[Short exercise] Reproduce each of the following records verbatim, line by line, without altering any character.
==== Extracted information ====
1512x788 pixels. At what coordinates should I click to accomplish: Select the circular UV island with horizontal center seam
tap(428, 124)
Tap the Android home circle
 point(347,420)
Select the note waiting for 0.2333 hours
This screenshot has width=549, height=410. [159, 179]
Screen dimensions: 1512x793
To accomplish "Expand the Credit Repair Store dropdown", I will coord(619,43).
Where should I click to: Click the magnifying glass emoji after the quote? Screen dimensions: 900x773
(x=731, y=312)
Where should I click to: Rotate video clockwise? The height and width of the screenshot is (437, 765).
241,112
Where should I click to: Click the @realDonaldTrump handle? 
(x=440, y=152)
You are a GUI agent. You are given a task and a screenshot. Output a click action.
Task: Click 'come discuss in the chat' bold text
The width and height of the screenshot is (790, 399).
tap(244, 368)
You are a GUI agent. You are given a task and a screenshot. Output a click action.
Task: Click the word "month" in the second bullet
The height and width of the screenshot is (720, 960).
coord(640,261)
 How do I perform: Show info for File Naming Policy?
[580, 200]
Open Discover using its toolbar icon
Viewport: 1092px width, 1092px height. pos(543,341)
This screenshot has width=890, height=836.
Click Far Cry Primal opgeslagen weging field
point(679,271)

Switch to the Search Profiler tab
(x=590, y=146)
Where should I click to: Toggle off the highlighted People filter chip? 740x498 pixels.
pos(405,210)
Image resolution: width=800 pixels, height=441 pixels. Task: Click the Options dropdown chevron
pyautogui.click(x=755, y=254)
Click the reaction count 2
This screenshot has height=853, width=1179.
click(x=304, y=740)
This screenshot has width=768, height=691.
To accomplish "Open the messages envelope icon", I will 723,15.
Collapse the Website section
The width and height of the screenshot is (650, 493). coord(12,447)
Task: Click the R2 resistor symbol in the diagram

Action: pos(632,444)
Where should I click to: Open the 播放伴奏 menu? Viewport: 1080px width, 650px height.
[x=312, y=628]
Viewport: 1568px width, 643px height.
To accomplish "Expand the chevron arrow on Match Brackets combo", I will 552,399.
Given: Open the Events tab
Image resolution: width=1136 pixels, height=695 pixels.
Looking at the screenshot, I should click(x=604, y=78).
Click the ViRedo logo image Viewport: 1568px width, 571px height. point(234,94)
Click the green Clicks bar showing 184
====
[Correct result]
1512x788 pixels. At what coordinates should I click to accomplish: Select the circular UV island with horizontal center seam
tap(428, 124)
Tap the Android home circle
 point(347,420)
Select the note waiting for 0.2333 hours
This screenshot has width=549, height=410. [159, 179]
Screen dimensions: 1512x793
To accomplish "Expand the Credit Repair Store dropdown", I will coord(619,43).
Where should I click to: Click the magnifying glass emoji after the quote? Screen dimensions: 900x773
(x=731, y=312)
Where should I click to: Rotate video clockwise? The height and width of the screenshot is (437, 765).
241,112
Where should I click to: Click the @realDonaldTrump handle? 
(x=440, y=152)
You are a GUI agent. You are given a task and a screenshot. Output a click action.
Task: Click 'come discuss in the chat' bold text
The width and height of the screenshot is (790, 399).
tap(244, 368)
You are a GUI agent. You are given a task and a screenshot. Output a click action.
Task: Click the word "month" in the second bullet
The height and width of the screenshot is (720, 960).
coord(640,261)
 How do I perform: Show info for File Naming Policy?
[580, 200]
Open Discover using its toolbar icon
Viewport: 1092px width, 1092px height. pos(543,341)
This screenshot has width=890, height=836.
Click Far Cry Primal opgeslagen weging field
point(679,271)

Switch to the Search Profiler tab
(x=590, y=146)
Where should I click to: Toggle off the highlighted People filter chip? 740x498 pixels.
pos(405,210)
Image resolution: width=800 pixels, height=441 pixels. Task: Click the Options dropdown chevron
pyautogui.click(x=755, y=254)
Click the reaction count 2
This screenshot has height=853, width=1179.
click(x=304, y=740)
This screenshot has width=768, height=691.
To accomplish "Open the messages envelope icon", I will 723,15.
Collapse the Website section
The width and height of the screenshot is (650, 493). coord(12,447)
Task: Click the R2 resistor symbol in the diagram

Action: pos(632,444)
Where should I click to: Open the 播放伴奏 menu? Viewport: 1080px width, 650px height.
[x=312, y=628]
Viewport: 1568px width, 643px height.
To accomplish "Expand the chevron arrow on Match Brackets combo", I will 552,399.
Given: Open the Events tab
Image resolution: width=1136 pixels, height=695 pixels.
Looking at the screenshot, I should click(x=604, y=78).
Click the ViRedo logo image Viewport: 1568px width, 571px height. point(234,94)
Click the green Clicks bar showing 184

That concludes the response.